"I could imagine the cocaine high. I hadn't touched the stuff for 6 months but I had never stopped craving it."
He took the cocaine, liquid on his tongue. "(His) anxiety melted away. (His) level of alertness rose." (from PROJECTION by Keith Ablow)
"I had to take codeine for the pain. My mouth is dry, my head feels fuzzy, and I just hate this feeling the drug gives me but I have to take it."
"I was on up to 14 grains a day for 12 years and the day after the pain stopped, I stopped taking the codeine and I was fine."
The first is addiction, from a novel.
The second is my experience. It is also what I read and hear all the time from other people with chronic pain. We hate the drug, we hate having to take them, and we hate the feeling. (My experience of getting off without problem may be an exceptional one, the chances of some form of physical dependence was certainly possible.)
Yet some doctors are trying to take away our physician's ability to write prescriptions for these drugs in the way they feel their patients need to have them. Some doctors want to take away prescriptive autonomy from physicians trying to care for their patients in the best way, and sometimes the only way, they know, the only way they have.
The Physicians For Responsible Opioid Prescribing has asked for the following changes to the way opiates are prescribed and for what type of pain:
"SPECIFIC ACTIONS REQUESTED FOR CHANGES TO OPIOID ANALGESIC LABELS:
1. Strike the term "moderate" from the indication for non-cancer pain.
2. Add a maximum daily dose, equivalent to 100 milligrams of morphine for non-cancer pain.
3. Add a maximum duration of 90-days for continuous (daily) use for non-cancer pain.
It continues with "STATEMENTS OF SCIENTIFIC BASIS FOR PETITION":
1. Over the past decade, a four-fold increase in prescribing of opioid analgesics has been associated with a four-fold increase in opioid related overdose deaths and a six-fold increase in individuals seeking treatment for addiction to opioid analgesics.5
2. Prescribing of opioids increased over the past 15 years in response to a campaign that minimized risks of long-term use for CNCP and exaggerated benefits.
3 Long-term safety and effectiveness of managing CNCP with opioids has not been established.
9 4. Recent surveys of CNCP patients receiving COT have shown that many continue to experience significant chronic pain and dysfunction.
5 surveys using DSM criteria found high rates of addiction in CNCP patients receiving COT.
6. A large sample of medical and pharmacy claims records found that two-thirds of patients who took opioids on a daily basis for 90 days were still taking opioids five years later.
7. Patients with mental health and substance abuse co-morbidities are more likely to receive COT than patients who lack these risk factors, a phenomenon referred to as
8. Three large observational studies published in 2010 and 2011 found dose-related overdose risk in CNCP patients on COT.
9.COT at high doses is associated with increased risk of overdose death18, emergency room visits19 and fractures in the elderly20. "
I cannot respond to all of it. I can to the issue of abuse and misuse, which is what they have been throwing at us (or against us) for some time now.
It is disturbing to me that the information they use is wrong.
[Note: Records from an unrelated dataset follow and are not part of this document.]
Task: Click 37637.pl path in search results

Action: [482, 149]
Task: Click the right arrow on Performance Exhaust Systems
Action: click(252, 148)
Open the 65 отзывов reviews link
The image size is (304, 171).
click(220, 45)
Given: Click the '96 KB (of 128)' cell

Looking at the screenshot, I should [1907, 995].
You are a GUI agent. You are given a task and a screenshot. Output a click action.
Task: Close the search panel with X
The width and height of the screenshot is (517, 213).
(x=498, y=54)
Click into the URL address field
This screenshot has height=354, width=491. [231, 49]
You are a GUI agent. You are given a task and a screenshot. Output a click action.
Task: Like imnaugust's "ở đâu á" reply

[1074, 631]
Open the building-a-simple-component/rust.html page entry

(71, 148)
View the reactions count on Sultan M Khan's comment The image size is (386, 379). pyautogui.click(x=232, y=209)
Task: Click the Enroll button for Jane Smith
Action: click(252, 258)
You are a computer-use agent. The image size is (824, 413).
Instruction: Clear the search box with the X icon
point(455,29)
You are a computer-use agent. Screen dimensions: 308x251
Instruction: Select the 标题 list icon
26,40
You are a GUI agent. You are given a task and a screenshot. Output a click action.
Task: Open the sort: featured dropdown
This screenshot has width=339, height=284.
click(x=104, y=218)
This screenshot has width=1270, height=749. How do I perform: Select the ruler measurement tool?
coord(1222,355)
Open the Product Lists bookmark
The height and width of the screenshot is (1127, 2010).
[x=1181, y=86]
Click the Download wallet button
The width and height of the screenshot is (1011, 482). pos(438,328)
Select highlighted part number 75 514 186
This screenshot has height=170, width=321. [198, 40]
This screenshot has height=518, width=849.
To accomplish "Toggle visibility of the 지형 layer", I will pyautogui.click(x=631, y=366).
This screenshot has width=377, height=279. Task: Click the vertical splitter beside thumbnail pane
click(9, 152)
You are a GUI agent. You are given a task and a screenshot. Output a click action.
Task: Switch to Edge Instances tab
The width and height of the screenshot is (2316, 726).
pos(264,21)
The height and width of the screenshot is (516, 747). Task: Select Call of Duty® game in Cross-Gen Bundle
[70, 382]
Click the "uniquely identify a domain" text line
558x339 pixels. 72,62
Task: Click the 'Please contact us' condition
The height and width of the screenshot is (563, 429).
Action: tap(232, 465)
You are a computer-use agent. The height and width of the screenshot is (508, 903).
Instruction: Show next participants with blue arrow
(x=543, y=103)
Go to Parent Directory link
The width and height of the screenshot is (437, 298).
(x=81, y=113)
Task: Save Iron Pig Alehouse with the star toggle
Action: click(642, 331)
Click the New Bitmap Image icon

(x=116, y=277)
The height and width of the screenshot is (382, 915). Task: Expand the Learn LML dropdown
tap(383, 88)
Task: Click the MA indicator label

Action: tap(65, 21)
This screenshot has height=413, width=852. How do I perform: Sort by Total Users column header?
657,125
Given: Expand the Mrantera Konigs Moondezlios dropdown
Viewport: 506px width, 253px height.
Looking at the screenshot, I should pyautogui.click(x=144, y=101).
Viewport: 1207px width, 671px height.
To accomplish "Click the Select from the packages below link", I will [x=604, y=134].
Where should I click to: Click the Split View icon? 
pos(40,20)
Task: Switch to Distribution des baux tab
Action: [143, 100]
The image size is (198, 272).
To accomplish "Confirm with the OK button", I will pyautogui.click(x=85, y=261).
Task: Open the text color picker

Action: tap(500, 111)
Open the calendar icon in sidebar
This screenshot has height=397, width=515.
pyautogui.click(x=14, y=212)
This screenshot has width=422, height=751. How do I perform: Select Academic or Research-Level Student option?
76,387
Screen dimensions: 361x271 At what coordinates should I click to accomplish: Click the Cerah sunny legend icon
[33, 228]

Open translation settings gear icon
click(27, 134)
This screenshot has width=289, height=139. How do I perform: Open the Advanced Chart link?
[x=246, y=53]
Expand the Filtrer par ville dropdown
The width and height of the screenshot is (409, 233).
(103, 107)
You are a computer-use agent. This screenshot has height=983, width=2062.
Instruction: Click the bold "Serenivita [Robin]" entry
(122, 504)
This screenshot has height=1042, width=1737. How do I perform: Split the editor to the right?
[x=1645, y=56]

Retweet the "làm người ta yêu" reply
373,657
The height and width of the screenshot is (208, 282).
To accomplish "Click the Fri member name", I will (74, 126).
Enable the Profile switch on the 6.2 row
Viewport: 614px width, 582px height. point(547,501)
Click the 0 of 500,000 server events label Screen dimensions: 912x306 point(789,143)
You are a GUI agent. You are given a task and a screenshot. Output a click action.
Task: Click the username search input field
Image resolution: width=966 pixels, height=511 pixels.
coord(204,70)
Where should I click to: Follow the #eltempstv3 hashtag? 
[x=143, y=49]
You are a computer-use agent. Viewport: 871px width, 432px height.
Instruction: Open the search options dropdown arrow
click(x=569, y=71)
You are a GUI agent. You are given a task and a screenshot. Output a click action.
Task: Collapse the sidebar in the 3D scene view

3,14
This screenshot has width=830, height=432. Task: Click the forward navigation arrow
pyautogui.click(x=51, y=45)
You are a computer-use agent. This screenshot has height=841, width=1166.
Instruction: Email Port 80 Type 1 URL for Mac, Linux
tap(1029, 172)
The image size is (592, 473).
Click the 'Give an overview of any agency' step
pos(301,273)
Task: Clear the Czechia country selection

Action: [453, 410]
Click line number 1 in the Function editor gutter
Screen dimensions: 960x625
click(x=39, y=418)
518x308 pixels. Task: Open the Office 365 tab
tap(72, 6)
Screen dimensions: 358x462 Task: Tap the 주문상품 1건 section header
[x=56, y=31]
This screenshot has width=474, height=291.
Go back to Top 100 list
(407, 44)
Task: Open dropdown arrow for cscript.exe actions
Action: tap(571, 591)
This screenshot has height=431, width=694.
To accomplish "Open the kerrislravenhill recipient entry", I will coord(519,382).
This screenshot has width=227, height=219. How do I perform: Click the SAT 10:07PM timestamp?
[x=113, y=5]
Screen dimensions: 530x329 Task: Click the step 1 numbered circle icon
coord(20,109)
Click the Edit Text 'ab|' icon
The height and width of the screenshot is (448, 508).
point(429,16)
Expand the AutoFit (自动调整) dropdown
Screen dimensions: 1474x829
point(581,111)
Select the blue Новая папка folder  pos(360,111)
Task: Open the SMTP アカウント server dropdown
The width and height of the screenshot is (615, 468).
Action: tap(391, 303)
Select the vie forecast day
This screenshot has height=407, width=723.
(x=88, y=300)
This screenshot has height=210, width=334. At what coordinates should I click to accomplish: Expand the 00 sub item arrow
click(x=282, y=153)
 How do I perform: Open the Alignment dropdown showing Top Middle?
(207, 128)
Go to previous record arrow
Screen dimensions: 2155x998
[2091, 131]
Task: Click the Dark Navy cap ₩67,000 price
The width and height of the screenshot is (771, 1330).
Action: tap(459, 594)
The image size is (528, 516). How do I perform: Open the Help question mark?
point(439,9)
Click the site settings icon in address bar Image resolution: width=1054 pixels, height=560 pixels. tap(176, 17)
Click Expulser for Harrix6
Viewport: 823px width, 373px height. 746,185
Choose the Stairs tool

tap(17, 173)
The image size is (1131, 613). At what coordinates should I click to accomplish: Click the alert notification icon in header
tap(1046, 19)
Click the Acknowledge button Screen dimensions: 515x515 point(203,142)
Chronic pain patients rarely become addicted. they may become physically dependent which is a completely different animal. For instance one study found:
"The results of this evidence-based structured review indicate that COAT chronic opioid analgesic therapy) exposure will lead to abuse/addiction in a small percentage of CPPs (chronic pain patients), but a larger percentage will demonstrate ADRBs (abuse/addiction and aberrant drug-related behaviors) and illicit drug use. These percentages appear to be much less if CPPs are preselected for the absence of a current or past history of alcohol/illicit drug use or abuse/addiction."
This is what most of us already know, a small number of people with chronic pain develop addiction and the larger number that they say abuse/use illicitly tend to have a history of abuse.
That leads (me) to the conclusion that it is not the majority of pain patients but a subset that most doctors should be already careful with because of their history of substance abuse.
They also rely on the statistics: "four-fold increase in opioid related overdose deaths and a six-fold increase in individuals seeking treatment for addiction to opioid analgesics."
Sounds scary but there is no proof or data included that makes it a 1 -1 relationship, that the increased number of people given the drug(s) are the same as the ones who are overdosing or seeking treatment for addiction. (And seeking treatment is not synonomous with being diagnosed as addicted or being treated for addiction/abuse.)
They also talk about overdose risk, that is the case with many medications, not just opiods. I am not aware (which does not mean it is not out there) of a similar petition from physicians that, say, psychiatric medications, or even aspirin or ibuprofen, be limited to 90 days and specific dosage because of the risk of overdose. All medications have an overdose risk, specifically if you give them to people that should not be receiving them in the first place.
That is part of a physician's job; to weed out those patients he sees as someone who would be at risk if given a certain drug, a specific dosage.
I find this petition appalling. Once again it is chronic pain patients who are under attack.
It seems more relegated to the fallacious War On Drugs, then a medical issue, even for these physicians behind the petition.